July 20 (Bloomberg) -- Billionaire Philip Falcone’s private U.S. wireless network said it will spend $7 billion over 8 years to compete with Sprint Nextel Corp. and other carriers, and could pursue an initial public offering.
“That’s what you build a business for,” Sanjiv Ahuja, chief executive officer of the venture, said in an interview today. “We expect to be making use of public markets,” he said, without giving specifics.
LightSquared, as the venture is known, plans to pay Nokia Siemens Networks $7 billion to build and manage its network, beginning with the launch of its wireless broadband service in four trial cities by early next year. The company, backed by Falcone’s Harbinger Capital Partners, plans to construct a so-called fourth-generation wireless network supplemented by satellite coverage.
LightSquared will face off against Sprint, AT&T Inc. and Verizon Wireless in offering 4G service in the U.S. Sprint’s 4G network, introduced this year, already covers 43 markets and Verizon Wireless will begin rolling out its 4G network later in 2010, followed by AT&T next year.
Analysts, including Philip Cusick of Macquarie Research, expressed skepticism that there is room for another competitor.
“We do believe in the need for additional capacity over time, but believe it would be better used as part of an existing network than for another competitor,” Cusick said in a research note today.
LightSquared has spoken with 30 companies about leasing its 59 megahertz of spectrum for use in mobile phones, laptops and other wireless devices. “Our objective is to build a network that is focused on serving the needs of our retail customers,” said Ahuja, who declined to identify any of the companies.
The venture will sell mobile Internet access to partners such as phone carriers, retailers and cable operators, said Chief Marketing Officer Frank Boulben in an interview. The company’s satellites may help partners offer service in rural areas that are difficult to reach with traditional technology.
LightSquared, based in Reston, Virginia, will launch its first satellite by year-end, followed by another early next year, said Boulben, who was previously global director of commercial strategy for Vodafone Group Plc. LightSquared will begin testing its network in Phoenix, Denver, Las Vegas and Baltimore by early 2011, he said.

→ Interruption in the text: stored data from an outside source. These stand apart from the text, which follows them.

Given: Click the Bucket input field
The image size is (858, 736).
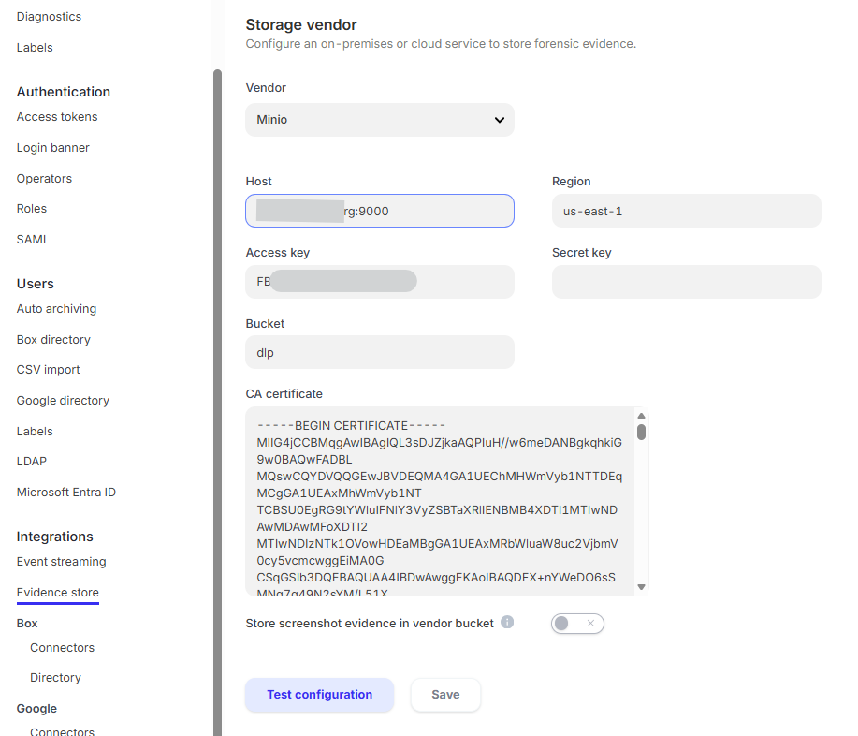Looking at the screenshot, I should (x=379, y=353).
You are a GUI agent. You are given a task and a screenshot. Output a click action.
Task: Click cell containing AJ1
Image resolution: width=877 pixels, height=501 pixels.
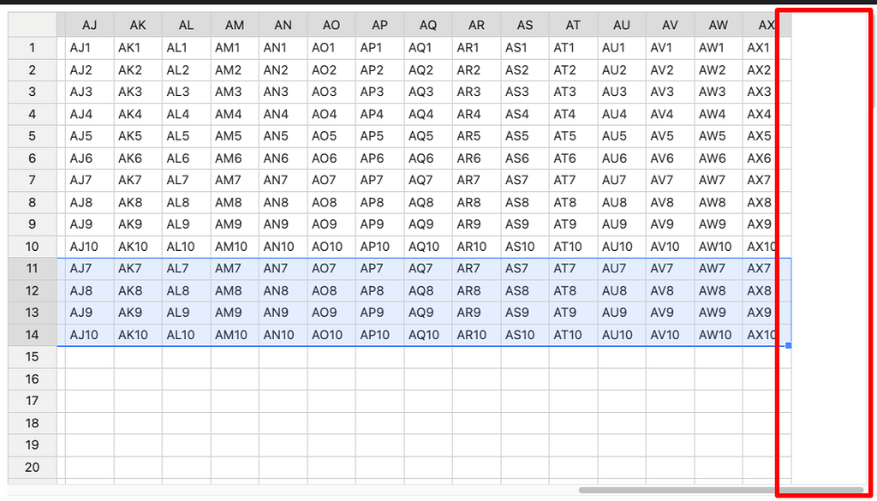89,47
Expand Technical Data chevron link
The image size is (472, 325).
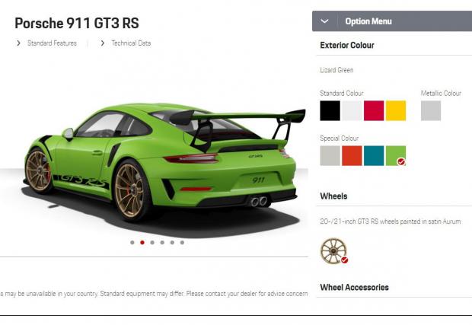click(x=126, y=43)
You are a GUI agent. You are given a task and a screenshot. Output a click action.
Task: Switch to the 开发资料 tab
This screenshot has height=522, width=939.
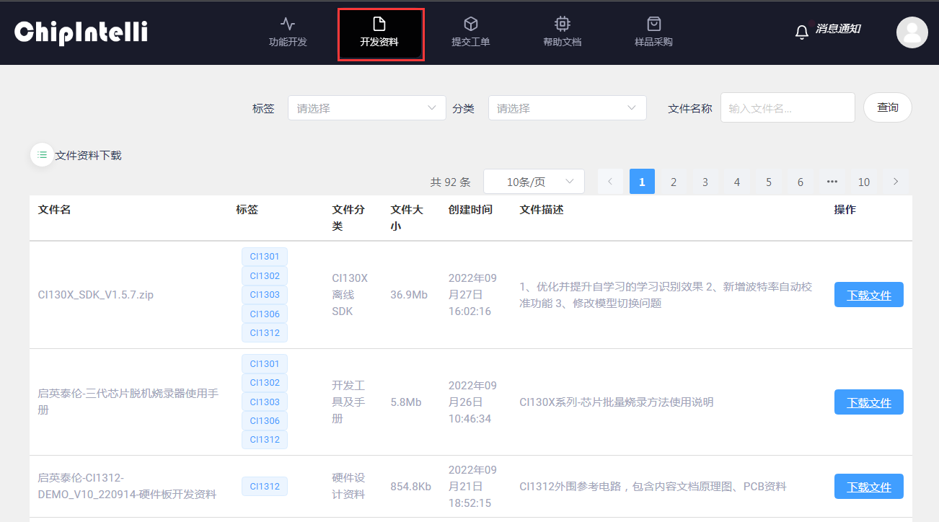[x=379, y=34]
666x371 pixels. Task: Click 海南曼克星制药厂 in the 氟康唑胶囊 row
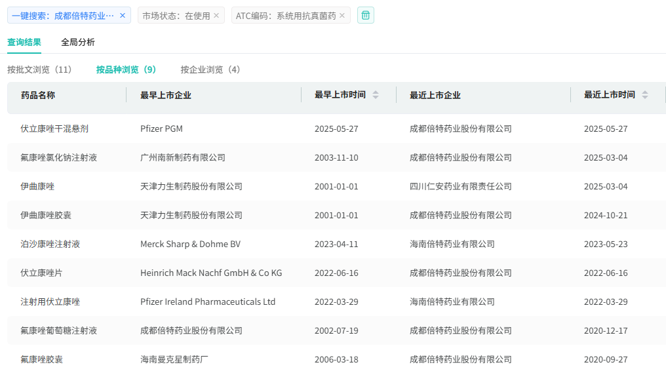point(174,359)
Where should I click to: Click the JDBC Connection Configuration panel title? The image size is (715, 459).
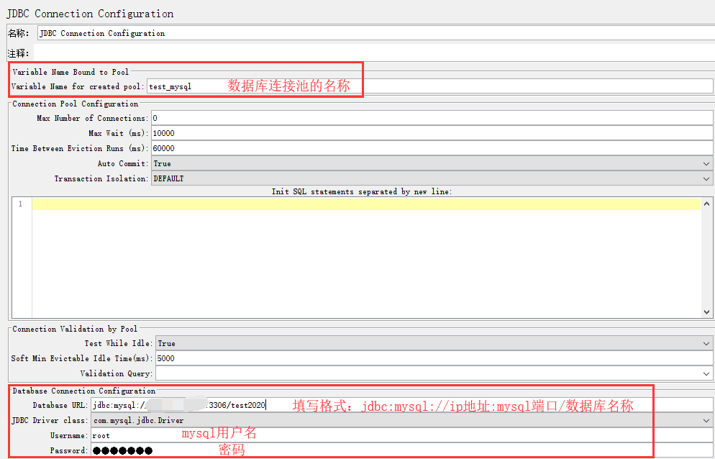[90, 14]
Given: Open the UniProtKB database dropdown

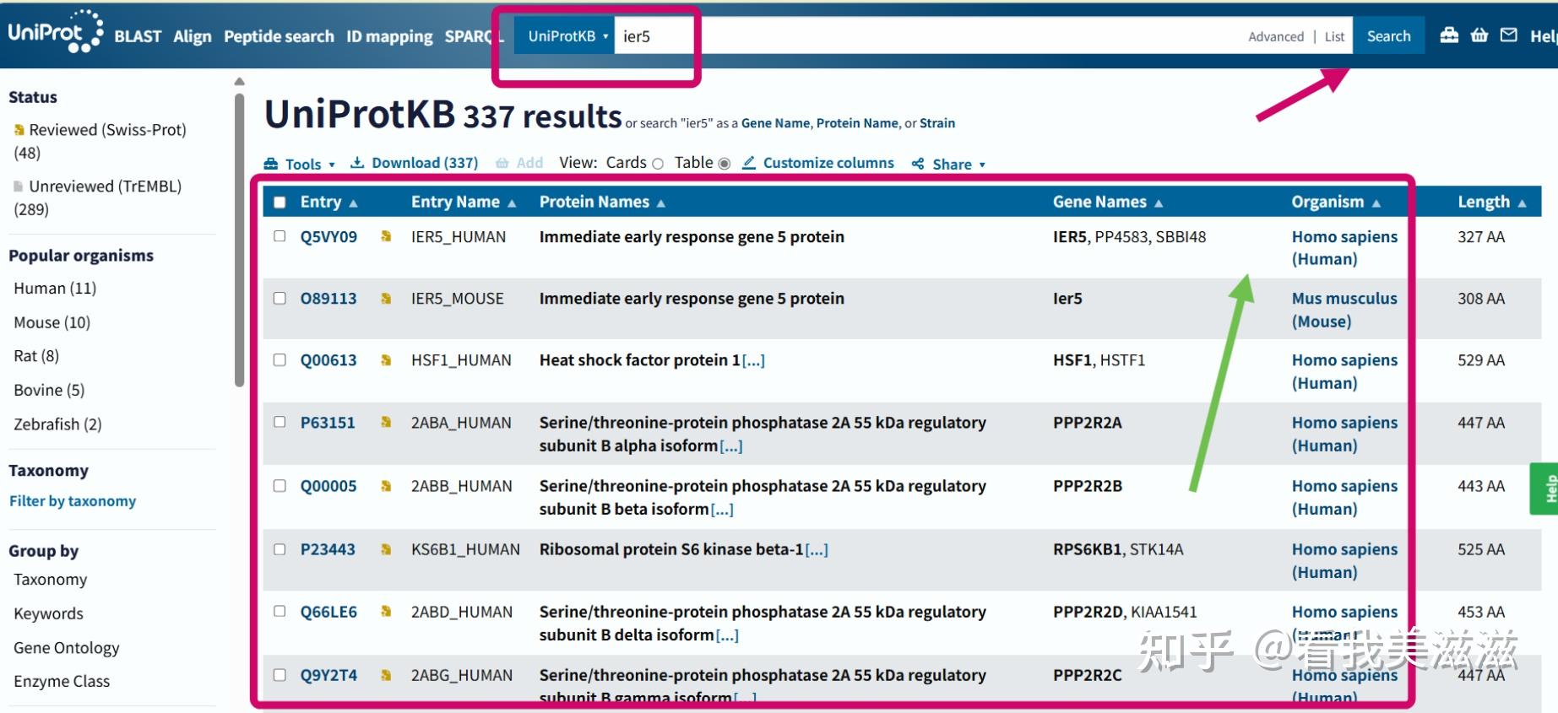Looking at the screenshot, I should 564,36.
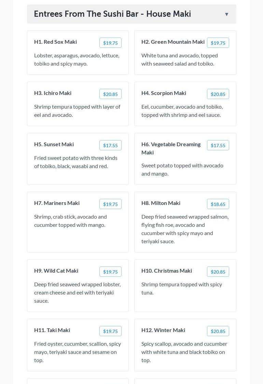This screenshot has width=263, height=384.
Task: Open the H7. Mariners Maki card
Action: [57, 203]
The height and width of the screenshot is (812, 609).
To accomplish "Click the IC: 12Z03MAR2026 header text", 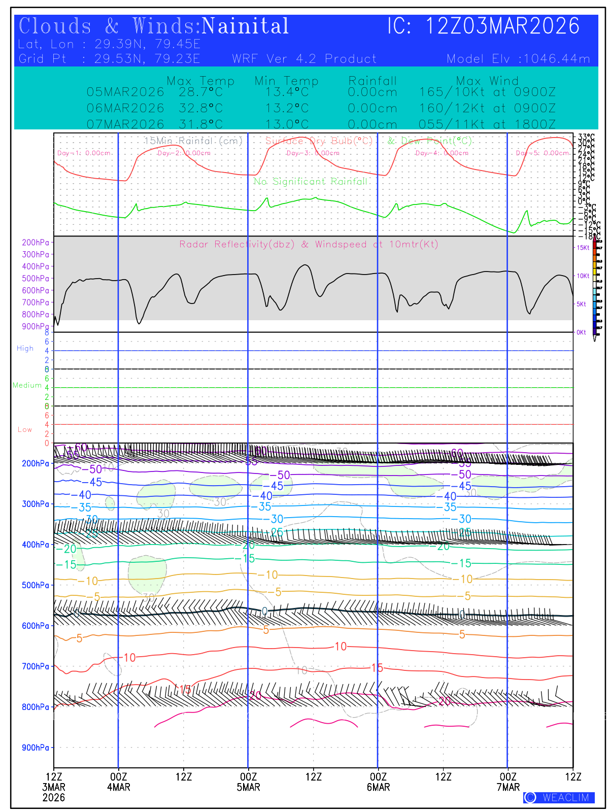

The four trial cities have sufficiently different weather, topography and demographics to test the LightSquared network, Sue Spradley, chief of Nokia Siemens Networks’ North American business, said in an interview.
The venture is raising as much as $1.75 billion in additional financing for expansion. New York-based Harbinger, which had earlier contributed $2.9 billion for the venture, has said it plans to build a nationwide network that will cover at least 260 million people in the next five years, according to regulatory filings. Harbinger gained rights to satellite licenses through its acquisition of SkyTerra Communications Inc.
Ahuja declined to say where LightSquared received its outside financing. The company, with about 200 employees, is seeking a full-time chief financial officer, said Boulben.
Building the network will cost at least $10 billion, Wells Fargo & Co. analyst Gray Powell said in a note today. “There is still much uncertainty about Harbinger’s longer-term ability to meet its build targets,” Powell said.
Boulben said that Falcone isn’t planning to sell the venture for its wireless licenses. “That speculation is dead on arrival” with today’s announcement, he said.
LightSquared would need the approval of the U.S. Federal Communications Commission for any sale to determine if it were in the public interest, according to filings with the agency.
Verizon Wireless and AT&T are barred from leasing more than 25 percent of LightSquared’s spectrum without prior commission approval, the documents show. The carriers have protested that provision.
“There’s enough spectrally challenged operators out there that can use this spectrum,” said Spradley in the interview. She didn’t say which carriers LightSquared or Nokia Siemens Networks had spoken with.
Nokia Oyj, which owns Nokia Siemens with Siemens AG, rose 2.2 percent to 6.92 euros in Helsinki trading today. The stock has declined 22 percent this year. Siemens fell 0.8 percent to 72.66 euros in Frankfurt.